I don't know what processor you're running your performance tests on in order to claim this result, but the fact that you've made code shorter does not necessarily make it faster.
_{(I'm going to talk about a bunch of obsolete architectures because I'm assuming that's the most likely target for 16-bit x86 assembly code! I'll try to throw in some notes on modern processors, too.)}

On the 8086, and especially the 8088, it is true that shorter code is almost always better, since instruction prefetching is so slow and there is no cache. Although there are some instructions that are slower than others, you can pretty much substitute a multi-byte instruction for a single-byte instruction and see a speed-up, as long as the cycle counts are comparable.

That was no longer so true on the 286, and become completely untrue on the 386 and later. Especially on the 386, there are a bunch of "legacy" CISC-style instructions that are very slow. Replacing them with simpler instructions (regardless of whether or not they are shorter in terms of bytes) almost always makes the code execute more quickly. And thus was introduced the classic space vs. size tradeoff for optimizing compilers.

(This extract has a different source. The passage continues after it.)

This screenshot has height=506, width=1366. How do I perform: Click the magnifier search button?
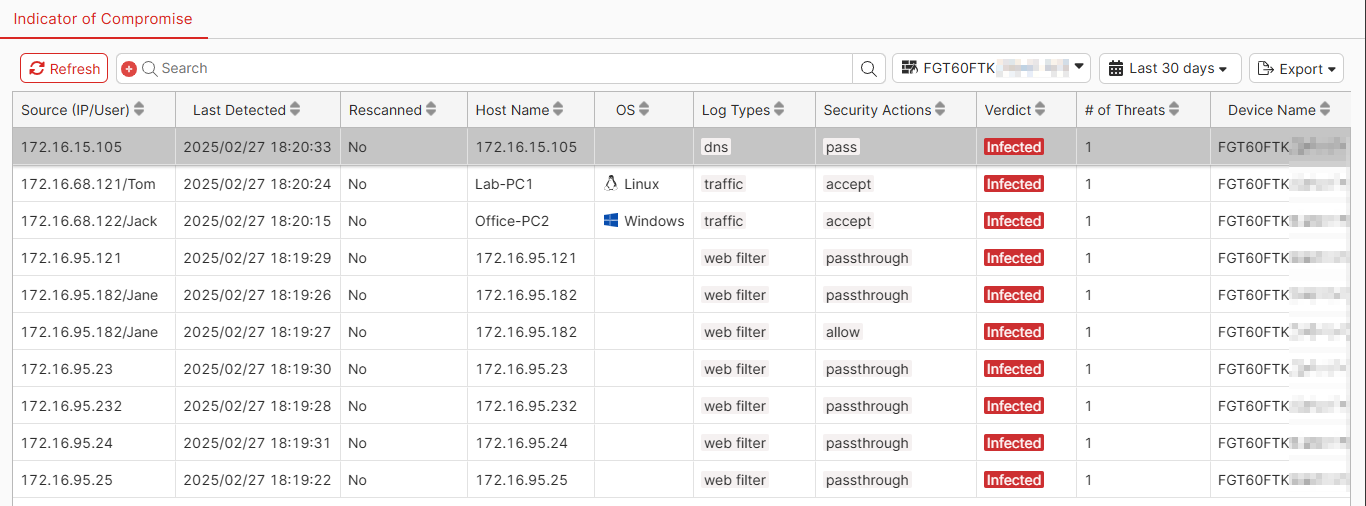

A case in point is the jcxz instruction, which tests the value in the cx register to see if it is equal to zero and, if so, executes a conditional branch. Notice that this is equivalent to:

test cx, cx ; a faster way to do "cmp cx, 0"
je BranchTarget

Even though jcxz is 2 bytes compared to 2+2 bytes for test+je, jcxz is slower. On the 286–486, jcxz executes in ~8 clock cycles when the branch is taken and ~5 clock cycles when the branch is not taken. The alternative is 1 cycle for the test reg, reg, plus 7 cycles on 286/386 when je is taken or 3 cycles when not taken (on 486, je is even faster—3 cycles when taken, 1 cycle otherwise). Thus, in the worst case on the 286/386, test+je is equally as fast as jcxz, while in the best case, it is about twice as fast. On the 486, test+je murders jcxz speed-wise. Intel's optimization manuals at this point in history explicitly recommended using test+je instead of jcxz.

Similarly, the 2-byte xchg reg, reg was generally the fastest way to exchange two enregistered values on the 808x. It executed in 4 cycles, which was the same as two mov reg, reg instructions (2 bytes and 2 cycles each), but it was half the size, so it was quicker to fetch. Things changed on the 286, and on all subsequent processors. xchg reg, reg was now a 3-cycle instruction, but mov reg, reg became a 1-cycle instruction, so doing two movs was faster than a single xchg. That is, assuming you had an extra register to spare. If not, given the limited register set, you might still have been better off with xchg. The 486 changed that yet again: since xor reg, reg ran in only 1 cycle, you could use three xors in the classic swap trick as fast or faster than a single xchg (faster if you could interleave the three xors within other instructions you needed to execute anyway to reduce dependencies).

The Pentium had dual execution engines, known as the U and V pipes. The U pipe was basically a full-featured 486, while the V pipe was more limited and could only execute a subset of instructions. This made instruction pairing a big deal, because if you properly paired your instructions such that one could execute on the U pipe while the other executed on the V pipe, you could effectively double performance. The xor trick becomes even more attractive here than a single xchg, because xor paired on either pipes and could be even more effectively interleaved within a complicated sequence of instructions. Pentium Pro introduced out-of-order execution, which made perfect instruction pairing less important, but much of the same optimization logic still applied. The CISC-style instructions are very slow on modern processors and should not be used even when they are fewer bytes. The days of rote cycle-counting are long gone, however.

All of that to say that you can probably improve the performance of method 2 even further by choosing more optimal instruction sequences, even if that results in larger code.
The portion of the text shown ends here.